For as long as there have been celebrities, there have been people who adore them. But at what point is it concerning to worship a person who is not aware of your existence? This question has plagued the minds of many in recent times, myself included. Fresh off the heels of Super Bowl LVIII, which felt more akin to a star-studded award show than any I’ve seen before, there is no denying that celebrity fever is in the air. Has this always been the case, or is it a new occurrence prompted by the expansion of social media and the political state of the world right now? 

While it is certainly not a new phenomenon, the concept of fandom seems to be increasingly relevant in pop culture. One notable example is Taylor Swift’s legion of fans, which is dedicated enough to shell out thousands of dollars for concert tickets and merchandise. But a rarely talked about side to the story is the egregious violation of privacy that comes with many superfans. This summer, swarms of Swifties crashed producer Jack Antonoff’s wedding rehearsal after hearing rumors that Swift would be in attendance. What could possibly compel any rational human to intrude on a total stranger’s wedding for the promise of seeing a person who doesn’t know you exist? The answer might be a psychological phenomenon known as parasocial relationship. Find a Psychologist defines parasocial relationships as “one-sided relationships, where one person extends emotional energy, interest and time, and the other party, the persona, is completely unaware of the other’s existence. Parasocial relationships are most common with celebrities, organizations (such as sports teams) or television stars.” In the case of Swift, a singer-songwriter who writes music with emotionally intimate lyrics, fans may feel as though they know her on a personal level after listening to her discography.

A parasocial relationship can be formed with any celebrity and is often harmless. It takes a turn for the worse, however, when fans become obsessive and engage in stalking or harassment. Billie Eilish and Miley Cyrus are both celebrities who have been victims of stalking.  

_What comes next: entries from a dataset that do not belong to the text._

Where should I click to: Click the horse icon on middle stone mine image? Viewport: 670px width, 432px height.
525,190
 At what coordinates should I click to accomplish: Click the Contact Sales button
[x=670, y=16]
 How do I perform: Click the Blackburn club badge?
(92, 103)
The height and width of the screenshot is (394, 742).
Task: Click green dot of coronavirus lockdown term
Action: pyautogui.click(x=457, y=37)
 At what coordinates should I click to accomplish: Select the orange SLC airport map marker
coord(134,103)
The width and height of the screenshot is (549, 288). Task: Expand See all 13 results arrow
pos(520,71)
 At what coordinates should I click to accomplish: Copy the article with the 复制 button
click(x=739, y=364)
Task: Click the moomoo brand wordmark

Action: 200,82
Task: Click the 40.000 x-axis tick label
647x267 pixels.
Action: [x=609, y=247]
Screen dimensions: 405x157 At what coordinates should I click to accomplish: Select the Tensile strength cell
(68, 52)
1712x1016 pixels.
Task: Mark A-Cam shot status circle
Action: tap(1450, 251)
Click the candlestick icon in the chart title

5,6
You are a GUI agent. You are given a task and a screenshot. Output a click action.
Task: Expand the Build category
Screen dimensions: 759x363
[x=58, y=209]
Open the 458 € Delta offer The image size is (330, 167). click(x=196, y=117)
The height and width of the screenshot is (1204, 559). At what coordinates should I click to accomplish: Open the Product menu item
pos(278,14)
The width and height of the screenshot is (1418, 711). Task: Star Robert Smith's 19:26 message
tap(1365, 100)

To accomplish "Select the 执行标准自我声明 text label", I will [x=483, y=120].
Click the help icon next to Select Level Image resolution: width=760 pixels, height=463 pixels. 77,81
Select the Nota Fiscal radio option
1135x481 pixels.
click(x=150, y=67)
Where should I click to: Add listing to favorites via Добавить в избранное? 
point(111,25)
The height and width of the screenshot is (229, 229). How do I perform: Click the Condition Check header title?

Fans engaged in parasocial relationships often face a wake-up call when their celebrity of interest addresses it. Musician Doja Cat faced backlash last summer for her comments on parasocial relationships in a Harper’s Bazaar interview, where she stated, “My theory is that if someone has never met me in real life, then, subconsciously, I’m not real to them. So when people become engaged with someone they don’t even know on the internet, they kind of take ownership over that person. They think that person belongs to them in some sense. And when that person changes drastically, there is a shock response that is almost uncontrollable.” This especially rings true in the age of social media, where it becomes easier than ever to have access to a public figure’s personal life.

There is a very fine line between being a fan and a parasocial relationship, and one crosses it when they fail to realize that celebrities are human beings, and no amount of idolization should ever include stalking or harassment.